Die Zahl von rauchenden Schwangeren hat sich von 1996 bis 2014 praktisch verdreifacht, auf über 16% (Quelle: Schulanfängerstudie LSA). Darin sehen wir eine katastrophale Entwicklung.

Wir sehen Sie in der Pflicht, hier durch geeignete Maßnahmen entgegenzuwirken.
Für die jungen Raucher beginnt ein Leben mit höherer Wahrscheinlichkeit zu erkranken, dies gilt aber auch für die Kinder, die diese zeugen oder gebären.

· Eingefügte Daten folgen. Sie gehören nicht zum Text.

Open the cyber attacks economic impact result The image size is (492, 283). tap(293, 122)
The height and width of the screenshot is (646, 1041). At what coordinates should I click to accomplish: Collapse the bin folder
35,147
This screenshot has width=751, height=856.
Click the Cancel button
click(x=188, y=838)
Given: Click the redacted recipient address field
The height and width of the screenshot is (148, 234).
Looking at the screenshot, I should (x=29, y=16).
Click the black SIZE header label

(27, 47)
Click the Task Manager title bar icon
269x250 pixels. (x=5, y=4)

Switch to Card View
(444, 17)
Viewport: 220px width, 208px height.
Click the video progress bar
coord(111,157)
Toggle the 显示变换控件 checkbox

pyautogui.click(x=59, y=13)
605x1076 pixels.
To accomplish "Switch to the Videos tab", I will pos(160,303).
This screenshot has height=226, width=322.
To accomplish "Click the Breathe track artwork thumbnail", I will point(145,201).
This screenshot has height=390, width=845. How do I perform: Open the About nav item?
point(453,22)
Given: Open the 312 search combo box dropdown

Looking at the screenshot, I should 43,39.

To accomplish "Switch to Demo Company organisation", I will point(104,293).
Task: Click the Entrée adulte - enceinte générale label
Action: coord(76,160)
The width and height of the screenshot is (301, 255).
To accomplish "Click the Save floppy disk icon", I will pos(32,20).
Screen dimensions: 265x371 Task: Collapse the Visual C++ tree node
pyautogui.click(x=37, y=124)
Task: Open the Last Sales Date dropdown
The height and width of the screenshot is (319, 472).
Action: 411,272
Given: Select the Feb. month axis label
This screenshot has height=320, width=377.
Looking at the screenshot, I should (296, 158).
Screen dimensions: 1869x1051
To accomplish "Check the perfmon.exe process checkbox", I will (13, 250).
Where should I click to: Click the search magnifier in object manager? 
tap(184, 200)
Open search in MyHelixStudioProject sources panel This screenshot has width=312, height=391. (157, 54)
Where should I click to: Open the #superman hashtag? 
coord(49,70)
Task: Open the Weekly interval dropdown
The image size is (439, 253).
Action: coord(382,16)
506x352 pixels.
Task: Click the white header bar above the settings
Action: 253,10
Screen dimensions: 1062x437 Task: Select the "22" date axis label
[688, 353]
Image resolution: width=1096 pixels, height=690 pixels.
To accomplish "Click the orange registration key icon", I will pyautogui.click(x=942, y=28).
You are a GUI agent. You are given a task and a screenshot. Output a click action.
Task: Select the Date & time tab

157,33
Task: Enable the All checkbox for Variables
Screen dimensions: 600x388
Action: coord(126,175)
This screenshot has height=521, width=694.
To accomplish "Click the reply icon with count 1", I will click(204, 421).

Es muss ein gesellschaftliches Anliegen sein,
die­sem Trend zu begegnen!

Nicht nur moralisch, auch ökonomisch ist dies sinnvoll.
So entstehen durch Rauchen hohe Folgekosten, zum Beispiel durch schwere Gesundheitsschäden bei Säuglingen von rauchenden Müttern (Herzschäden, Lungenschäden, Klumpfüße, Hasenscharten etc.).
Rauchen führt auch generell zu einem höheren Krankenstand bis hin zu mehr Frühverrentungen,
was das Land z.B. für Firmenansiedlungen sicher unattraktiver macht.

Wir brauchen dringend Ihre Unterstützung, um unsere Kinder viel besser zu schützen als bisher. Den öffentlichen Schulen kommt bei der Suchtprävention eine ganz zentrale Rolle zu, aber aus den
aktuel­len Zahlen der Jungraucher im Land ist eindeutig ersichtlich, dass die bisherige Präventionspolitik des Landes weitestgehend versagt hat.

Politik muss mehr sein als die Verwaltung von Problemen. Diese müssen konsequent angegangen und gelöst werden, ganz besonders, wenn es um unsere Kinder geht.

Wir fordern Sie deshalb auf, bis Ende März 2017 gemeinsam ein Konzept zu erarbeiten, was der dargestellten führenden Rolle Sachsen-Anhalts im Tabakkonsum junger Menschen entgegenwirkt, und uns hierüber zu informieren.

Die Kinder unseres Landes sind es wert.